# Walk on camper roof



## ctfortner

Hi everyone,

I have contemplated walking on the roof of my travel trailer to clean it, and it felt kinda soft. It didnt really feel damaged, just spongy. I know people that walk all over their 5th wheel roofs without problem, but I wasn't sure if I should walk on my TT roof or not. Its a 19 foot wildwood, and I am not positive it is made for walking on. 

Do you walk on your roof?


----------



## popuptrailercamper

Not being a sales agent here but that model trailer boasts a 3/8" walk on roof decking. So basically from what I can gather, the plywood used is 3/8 of an inch thick and then there is some kind of covering over top.

And actually I have seen many people get up on the roof of their trailers to fix things.


----------



## bigbo4988

We have never had a problem walking on ours. I wasnt sure the first time either, but everyone else i knew did it, so I did too. Also when we took it in for service, the guys working on it walked all over it, so I assumed it was OK


----------



## bill0830

To be on the safe side, I would contact the factory and find out if you have a walkable deck. I know on mine, that is a feature when it was sold new. WARNING:::: Do not DRINK and walk, it's a long way down....:help:


----------



## cricket2

Good tip... :rotflmao1:


> WARNING:::: Do not DRINK and walk, it's a long way down


----------



## outbackshack

I'm up on our at least twice a year for cleaning. On ours, you can see where the trusses are located underneath the rubber. I make sure to step on them as I'm moving around. I have yet to notice any problems.


----------



## ctfortner

That would be nice outback, I cant see or tell anything about mine, as to where the trusses are. I know I have stepped on some spots that I just knew I was going through the roof, and I just try to avoid going on there now.


----------



## terri01p

My husband is a big man :whistling: and he gets up on top of our cedar creek tt to wash it all the time and has yet to have a problem.


----------



## glfortner

I am going to leave the walking on the roof to the DH. I am terrified of heights!!!


----------



## mikey

I have walked on mine before if needed, never been a problem.
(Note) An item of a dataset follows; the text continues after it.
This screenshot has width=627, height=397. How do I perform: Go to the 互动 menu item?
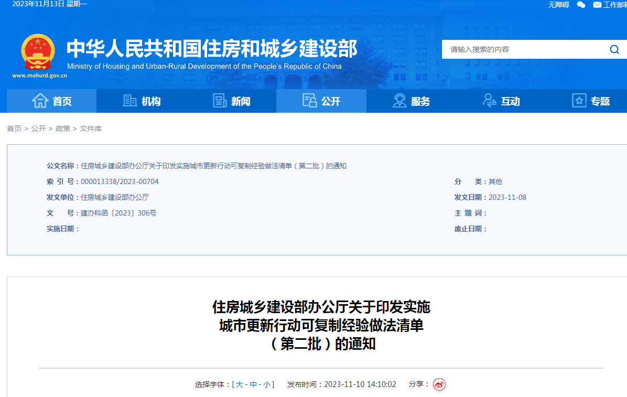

I have read that some camper roofs are made for walking on, and some are not. I would definitely check into this before just trying it. That would be a very expensive mistake otherwise


----------



## l2l

If your concerned throw up a piece of 2x6 and walk on it instead of directly on the roof, thats what I do...


----------



## happiestcamper

If I ever have one where the manufacturer has put a ladder on it, then I'll consider walking on the roof. The few times I've needed to do any work on my roof I lay across the top


----------



## ctfortner

Thats what I have done so far, lay across it.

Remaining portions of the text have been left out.